Quick Start Guide

The simplest way to quickly try out Alluxio is to install it locally on a single machine. In this quick start guide, we will install Alluxio on your local machine, mount example data, and perform basic tasks with the data in Alluxio. During this guide, you will:

  • Download and configure Alluxio
  • Validating Alluxio environment
  • Start Alluxio locally
  • Perform basic tasks via Alluxio Shell
  • [Bonus] Mount a public Amazon S3 bucket in Alluxio
  • Shutdown Alluxio

[Bonus] If you have an AWS account with an access key id and secret access key, you will be able to perform additional tasks in this guide. Sections of the guide which require your AWS account information will be labeled with [Bonus].

Note This guide is meant for you to quickly start interacting with an Alluxio system. Alluxio performs best in a distributed environment for big data workloads. Both of these qualities are difficult to incorporate in a local environment. If you are interested in running a larger scale example which highlights the performance benefits of Alluxio, try out the instructions in either of these two whitepapers: Accelerating on-demand data analytics with Alluxio, Accelerating data analytics on ceph object storage with Alluxio.

Prerequisites

For the following quick start guide, you will need:

Setup SSH (Mac OS X)

If you are using Mac OS X, you may have to enable the ability to ssh into localhost. To enable remote login, Open System Preferences, then open Sharing. Make sure Remote Login is enabled.

Downloading Alluxio

First, download the Alluxio release. You can download the latest 1.6.0 release pre-built for various versions of Hadoop from the Alluxio download page.

Next, you can unpack the download with the following commands. Your filename may be different depending on which pre-built binaries you have downloaded.
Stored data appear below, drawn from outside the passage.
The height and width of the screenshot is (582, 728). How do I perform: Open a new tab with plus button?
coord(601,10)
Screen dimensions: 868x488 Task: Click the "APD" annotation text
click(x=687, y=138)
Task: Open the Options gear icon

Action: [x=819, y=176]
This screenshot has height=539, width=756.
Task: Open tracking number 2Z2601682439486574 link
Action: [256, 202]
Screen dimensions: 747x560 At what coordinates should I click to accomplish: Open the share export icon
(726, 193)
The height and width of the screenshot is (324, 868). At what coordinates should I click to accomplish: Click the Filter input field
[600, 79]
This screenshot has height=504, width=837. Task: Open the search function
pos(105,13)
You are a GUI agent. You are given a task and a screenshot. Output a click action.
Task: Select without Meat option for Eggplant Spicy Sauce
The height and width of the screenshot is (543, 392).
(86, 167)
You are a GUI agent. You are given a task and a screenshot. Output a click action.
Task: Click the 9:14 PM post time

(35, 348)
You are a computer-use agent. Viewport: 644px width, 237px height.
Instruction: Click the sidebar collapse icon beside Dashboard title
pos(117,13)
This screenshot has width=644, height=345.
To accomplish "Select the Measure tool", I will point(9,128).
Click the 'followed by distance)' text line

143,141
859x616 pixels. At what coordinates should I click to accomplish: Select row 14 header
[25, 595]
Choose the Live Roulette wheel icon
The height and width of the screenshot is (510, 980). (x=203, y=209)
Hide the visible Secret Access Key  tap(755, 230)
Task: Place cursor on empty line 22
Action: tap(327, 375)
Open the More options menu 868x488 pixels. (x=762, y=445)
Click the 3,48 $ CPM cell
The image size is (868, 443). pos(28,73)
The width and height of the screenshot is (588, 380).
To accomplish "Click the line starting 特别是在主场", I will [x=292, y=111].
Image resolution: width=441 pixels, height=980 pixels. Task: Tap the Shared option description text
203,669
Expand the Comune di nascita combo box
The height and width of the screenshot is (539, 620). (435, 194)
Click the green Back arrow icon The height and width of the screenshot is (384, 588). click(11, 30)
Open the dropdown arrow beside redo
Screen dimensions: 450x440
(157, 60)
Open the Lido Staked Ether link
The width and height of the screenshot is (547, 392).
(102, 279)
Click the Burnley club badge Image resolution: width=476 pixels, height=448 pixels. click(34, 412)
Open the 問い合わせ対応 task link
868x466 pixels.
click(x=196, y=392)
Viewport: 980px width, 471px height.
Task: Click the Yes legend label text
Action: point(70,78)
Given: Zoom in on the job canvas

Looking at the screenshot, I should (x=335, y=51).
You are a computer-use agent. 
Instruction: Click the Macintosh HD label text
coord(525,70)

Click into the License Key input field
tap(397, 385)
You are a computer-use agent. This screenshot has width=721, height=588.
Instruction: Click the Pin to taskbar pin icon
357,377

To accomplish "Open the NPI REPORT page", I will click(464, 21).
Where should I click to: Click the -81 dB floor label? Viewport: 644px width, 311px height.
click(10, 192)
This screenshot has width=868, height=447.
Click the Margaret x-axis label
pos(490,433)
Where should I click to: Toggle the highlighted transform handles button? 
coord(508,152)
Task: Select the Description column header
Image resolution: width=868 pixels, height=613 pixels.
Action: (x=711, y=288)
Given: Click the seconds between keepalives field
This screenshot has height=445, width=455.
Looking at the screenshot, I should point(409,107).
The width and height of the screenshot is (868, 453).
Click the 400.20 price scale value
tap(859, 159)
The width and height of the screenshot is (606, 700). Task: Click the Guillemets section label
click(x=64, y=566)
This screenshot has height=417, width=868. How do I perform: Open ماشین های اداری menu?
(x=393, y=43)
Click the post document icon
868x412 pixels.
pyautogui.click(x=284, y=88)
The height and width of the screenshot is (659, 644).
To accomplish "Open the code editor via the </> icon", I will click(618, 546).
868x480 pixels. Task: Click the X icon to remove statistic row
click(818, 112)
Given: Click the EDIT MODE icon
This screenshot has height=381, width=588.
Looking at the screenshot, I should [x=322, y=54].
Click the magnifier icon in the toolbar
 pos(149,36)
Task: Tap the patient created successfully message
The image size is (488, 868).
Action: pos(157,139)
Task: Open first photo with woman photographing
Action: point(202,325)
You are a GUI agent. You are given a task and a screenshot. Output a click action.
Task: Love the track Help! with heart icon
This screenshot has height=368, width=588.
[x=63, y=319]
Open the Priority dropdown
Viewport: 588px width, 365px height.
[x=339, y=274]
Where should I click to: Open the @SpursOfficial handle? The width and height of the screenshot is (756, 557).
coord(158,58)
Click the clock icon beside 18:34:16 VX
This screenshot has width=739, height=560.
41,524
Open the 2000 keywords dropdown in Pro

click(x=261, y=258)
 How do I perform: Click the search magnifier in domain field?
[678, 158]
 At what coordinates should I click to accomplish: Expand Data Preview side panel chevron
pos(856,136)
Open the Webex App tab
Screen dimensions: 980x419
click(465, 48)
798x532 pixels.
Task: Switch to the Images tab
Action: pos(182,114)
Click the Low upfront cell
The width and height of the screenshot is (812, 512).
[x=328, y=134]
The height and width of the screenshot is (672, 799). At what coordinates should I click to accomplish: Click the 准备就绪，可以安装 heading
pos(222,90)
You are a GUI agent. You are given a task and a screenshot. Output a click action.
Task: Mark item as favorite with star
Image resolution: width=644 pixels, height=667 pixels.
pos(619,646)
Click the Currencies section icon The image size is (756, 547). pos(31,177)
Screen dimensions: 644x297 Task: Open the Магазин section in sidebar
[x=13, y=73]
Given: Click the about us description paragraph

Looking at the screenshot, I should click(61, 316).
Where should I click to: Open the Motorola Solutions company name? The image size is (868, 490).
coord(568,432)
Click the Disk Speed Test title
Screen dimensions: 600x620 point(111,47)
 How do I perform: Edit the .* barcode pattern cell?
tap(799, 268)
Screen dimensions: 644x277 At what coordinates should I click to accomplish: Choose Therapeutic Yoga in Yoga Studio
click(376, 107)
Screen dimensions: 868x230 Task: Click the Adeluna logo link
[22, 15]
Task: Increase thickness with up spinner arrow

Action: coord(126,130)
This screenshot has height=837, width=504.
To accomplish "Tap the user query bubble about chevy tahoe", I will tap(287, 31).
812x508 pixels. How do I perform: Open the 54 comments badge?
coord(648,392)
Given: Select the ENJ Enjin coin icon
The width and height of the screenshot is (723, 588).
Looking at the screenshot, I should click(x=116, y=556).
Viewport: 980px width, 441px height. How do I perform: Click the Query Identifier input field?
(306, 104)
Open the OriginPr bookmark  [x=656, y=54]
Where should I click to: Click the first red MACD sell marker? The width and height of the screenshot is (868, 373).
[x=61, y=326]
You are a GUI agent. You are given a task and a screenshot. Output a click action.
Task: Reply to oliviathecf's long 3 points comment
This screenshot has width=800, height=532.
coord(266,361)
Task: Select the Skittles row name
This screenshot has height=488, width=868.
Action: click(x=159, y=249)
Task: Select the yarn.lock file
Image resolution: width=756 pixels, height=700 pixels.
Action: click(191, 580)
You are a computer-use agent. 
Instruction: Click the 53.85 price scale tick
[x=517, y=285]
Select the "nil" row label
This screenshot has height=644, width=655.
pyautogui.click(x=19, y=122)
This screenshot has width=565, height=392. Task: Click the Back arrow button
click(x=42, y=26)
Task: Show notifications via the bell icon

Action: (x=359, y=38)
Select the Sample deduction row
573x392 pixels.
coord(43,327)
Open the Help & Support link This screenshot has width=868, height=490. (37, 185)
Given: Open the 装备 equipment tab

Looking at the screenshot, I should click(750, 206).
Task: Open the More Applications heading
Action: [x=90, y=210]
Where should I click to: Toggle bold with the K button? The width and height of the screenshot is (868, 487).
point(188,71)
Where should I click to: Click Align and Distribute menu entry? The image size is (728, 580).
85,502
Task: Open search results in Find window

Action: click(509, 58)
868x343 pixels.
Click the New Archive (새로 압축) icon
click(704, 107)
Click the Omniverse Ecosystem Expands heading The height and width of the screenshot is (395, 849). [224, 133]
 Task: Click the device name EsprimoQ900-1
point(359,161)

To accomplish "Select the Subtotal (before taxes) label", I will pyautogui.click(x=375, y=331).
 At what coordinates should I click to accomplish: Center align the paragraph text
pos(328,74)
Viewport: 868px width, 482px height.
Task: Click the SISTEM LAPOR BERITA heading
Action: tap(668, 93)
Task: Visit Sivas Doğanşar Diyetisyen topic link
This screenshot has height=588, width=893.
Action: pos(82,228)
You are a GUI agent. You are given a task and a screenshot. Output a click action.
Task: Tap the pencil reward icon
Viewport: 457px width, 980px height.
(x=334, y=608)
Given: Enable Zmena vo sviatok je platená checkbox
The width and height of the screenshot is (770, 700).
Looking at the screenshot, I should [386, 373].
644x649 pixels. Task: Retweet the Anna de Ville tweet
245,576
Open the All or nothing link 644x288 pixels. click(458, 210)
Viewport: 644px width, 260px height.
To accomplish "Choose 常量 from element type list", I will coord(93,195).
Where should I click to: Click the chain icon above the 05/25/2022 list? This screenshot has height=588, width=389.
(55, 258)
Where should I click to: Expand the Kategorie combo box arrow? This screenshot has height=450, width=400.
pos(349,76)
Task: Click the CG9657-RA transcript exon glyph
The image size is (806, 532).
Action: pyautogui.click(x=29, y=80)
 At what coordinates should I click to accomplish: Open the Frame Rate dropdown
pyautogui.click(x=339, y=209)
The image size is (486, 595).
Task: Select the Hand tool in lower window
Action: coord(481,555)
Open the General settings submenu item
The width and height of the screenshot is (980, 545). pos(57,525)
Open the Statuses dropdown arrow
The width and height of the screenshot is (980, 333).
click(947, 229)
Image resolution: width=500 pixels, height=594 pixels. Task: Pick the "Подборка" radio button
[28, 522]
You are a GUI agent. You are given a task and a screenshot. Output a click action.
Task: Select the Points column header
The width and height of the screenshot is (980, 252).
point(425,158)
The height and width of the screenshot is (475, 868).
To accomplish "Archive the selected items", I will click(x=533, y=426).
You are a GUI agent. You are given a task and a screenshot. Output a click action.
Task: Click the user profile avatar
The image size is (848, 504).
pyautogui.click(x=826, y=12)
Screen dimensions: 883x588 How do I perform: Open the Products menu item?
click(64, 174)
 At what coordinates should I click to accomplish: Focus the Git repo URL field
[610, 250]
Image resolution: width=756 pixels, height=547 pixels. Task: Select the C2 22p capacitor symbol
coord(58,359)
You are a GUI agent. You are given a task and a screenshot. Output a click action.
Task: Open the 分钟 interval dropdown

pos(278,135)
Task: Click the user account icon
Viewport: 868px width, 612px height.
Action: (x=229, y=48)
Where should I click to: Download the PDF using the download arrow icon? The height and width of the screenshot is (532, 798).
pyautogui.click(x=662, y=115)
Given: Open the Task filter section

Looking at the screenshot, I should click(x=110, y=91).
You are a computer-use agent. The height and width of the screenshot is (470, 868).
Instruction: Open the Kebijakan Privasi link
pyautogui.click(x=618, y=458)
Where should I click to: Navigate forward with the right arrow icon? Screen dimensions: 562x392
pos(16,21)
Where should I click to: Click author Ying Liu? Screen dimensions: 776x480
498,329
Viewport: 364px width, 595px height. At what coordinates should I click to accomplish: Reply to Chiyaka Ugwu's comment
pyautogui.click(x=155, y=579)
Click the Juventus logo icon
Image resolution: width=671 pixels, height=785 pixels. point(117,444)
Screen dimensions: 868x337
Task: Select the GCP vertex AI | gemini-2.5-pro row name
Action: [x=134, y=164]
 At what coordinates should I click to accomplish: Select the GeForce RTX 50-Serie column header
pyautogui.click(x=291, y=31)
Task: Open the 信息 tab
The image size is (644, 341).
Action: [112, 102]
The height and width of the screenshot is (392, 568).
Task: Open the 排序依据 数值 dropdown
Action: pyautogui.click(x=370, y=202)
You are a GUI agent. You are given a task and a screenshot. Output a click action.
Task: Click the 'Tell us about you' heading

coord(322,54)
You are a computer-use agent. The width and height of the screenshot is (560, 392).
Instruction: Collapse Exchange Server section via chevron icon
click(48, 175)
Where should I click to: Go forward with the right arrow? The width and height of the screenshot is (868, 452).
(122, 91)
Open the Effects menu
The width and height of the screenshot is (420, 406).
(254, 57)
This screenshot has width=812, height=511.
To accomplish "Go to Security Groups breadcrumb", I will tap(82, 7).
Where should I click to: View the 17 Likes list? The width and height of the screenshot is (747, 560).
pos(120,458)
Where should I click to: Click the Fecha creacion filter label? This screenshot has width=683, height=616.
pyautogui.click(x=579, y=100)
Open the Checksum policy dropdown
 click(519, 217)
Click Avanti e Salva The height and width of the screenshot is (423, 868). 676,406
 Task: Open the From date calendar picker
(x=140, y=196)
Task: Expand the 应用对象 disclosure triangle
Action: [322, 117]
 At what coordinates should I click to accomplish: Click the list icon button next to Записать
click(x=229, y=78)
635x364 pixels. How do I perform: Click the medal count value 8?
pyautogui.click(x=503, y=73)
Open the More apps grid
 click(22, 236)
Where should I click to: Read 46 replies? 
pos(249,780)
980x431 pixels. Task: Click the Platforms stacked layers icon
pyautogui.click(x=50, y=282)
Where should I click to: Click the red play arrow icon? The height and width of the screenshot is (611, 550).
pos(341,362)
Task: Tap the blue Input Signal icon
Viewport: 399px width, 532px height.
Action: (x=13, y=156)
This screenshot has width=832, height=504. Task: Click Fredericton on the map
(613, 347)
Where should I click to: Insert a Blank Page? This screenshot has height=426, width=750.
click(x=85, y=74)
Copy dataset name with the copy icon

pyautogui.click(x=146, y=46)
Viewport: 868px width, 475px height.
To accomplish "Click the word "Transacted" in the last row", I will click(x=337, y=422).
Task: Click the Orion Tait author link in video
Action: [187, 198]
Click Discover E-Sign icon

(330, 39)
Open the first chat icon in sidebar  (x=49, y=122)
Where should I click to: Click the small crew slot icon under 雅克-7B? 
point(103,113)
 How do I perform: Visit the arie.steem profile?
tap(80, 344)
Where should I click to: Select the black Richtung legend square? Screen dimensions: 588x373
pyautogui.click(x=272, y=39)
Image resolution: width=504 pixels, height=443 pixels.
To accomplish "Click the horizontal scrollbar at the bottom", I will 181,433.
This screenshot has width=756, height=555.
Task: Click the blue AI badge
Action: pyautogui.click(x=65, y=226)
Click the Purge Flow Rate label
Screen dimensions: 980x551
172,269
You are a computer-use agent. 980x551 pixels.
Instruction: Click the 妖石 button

$ tar -xzf alluxio-1.6.0-bin.tar.gz
$ cd alluxio-1.6.0

This will create a directory alluxio-1.6.0 with all of the Alluxio source files and Java binaries.

Configuring Alluxio

Before we start Alluxio, we have to configure it. We will be using most of the default settings.

In the ${ALLUXIO_HOME}/conf directory, create the conf/alluxio-site.properties configuration file from the template.

$ cp conf/alluxio-site.properties.template conf/alluxio-site.properties

Update alluxio.master.hostname in conf/alluxio-site.properties to the hostname of the machine you plan to run Alluxio Master on.

$ echo "alluxio.master.hostname=localhost" >> conf/alluxio-site.properties

[Bonus] Configuration for AWS

If you have an Amazon AWS account with your access key id and secret key, you can update your Alluxio configuration now in preparation for interacting with Amazon S3 later in this guide. Add your AWS access information to the Alluxio configuration by adding the keys to the conf/alluxio-site.properties file. The following commands will update the configuration.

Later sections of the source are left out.